Gerustgesteld ging ik eens kijken of het waar was wat ze
zeiden over de Appelhof, of er nog zo gezopen werd als ‘vroeger’, ondanks de
nieuwe drankwet. Het was midden op de dag. Ik schrok behoorlijk. Zoiets had ik
nog nooit gezien. Ik bedoel niet het drinken, nee, ik bedoel hoe de camping was
ingericht. Allemaal dezelfde groene tenten, allemaal keurig een picknicktafel
voor de luifel, strakke heggetjes, ieder een eigen vak.

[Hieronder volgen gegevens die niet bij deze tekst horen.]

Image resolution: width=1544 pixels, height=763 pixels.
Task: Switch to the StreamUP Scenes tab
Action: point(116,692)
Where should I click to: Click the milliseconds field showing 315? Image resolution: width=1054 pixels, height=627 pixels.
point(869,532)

Het hield het midden
tussen een militair vluchtelingenkamp en een vinexwijk. Zo zag een weekje
‘Terso’ er dus uit. Eindelijk vrij van ouderlijk gezag onderwierpen tieners
zich hier aan een lijst met dertig huisregels en sprongen zij keurig uit de
band in een honderd procent voorspelbaar pleziertraject. Geen spoor van
vrolijke anarchie, wildgroei aan kleurige tentjes en torens van bierkratten. Plichtmatig,
zo oogde het.
Zou het kunnen zijn dat deze generatie tieners gewend is geraakt aan
regels en controles, overal en altijd? Dat ze hun schouders ophalen, dat ze
vinden dat het er nu eenmaal bij hoort? Het polsbandje dat hen toegang
verschafte tot de camping droegen zij niet als een hinderlijk merkteken maar
als een trofee. Ik durf mijn eigen, door mijn dochter gemaakte, loom-armbandjes
erom te verwedden dat ze de Appelhof-polsband nu, aan het begin van het
schooljaar, nog steeds met trots dragen.
Op de boot terug hingen plukjes jongens en meisjes. Gescheiden.
De jongens zwegen en zaten bleekjes over hun smartphones gebogen. Sommigen
droegen wel zes polsbandjes, van de camping de discotheek, het zwembad, weet ik
het al. De meisjes praatten met gedempte, schorre stemmen. Een enkeling dronk
kleine slokjes water.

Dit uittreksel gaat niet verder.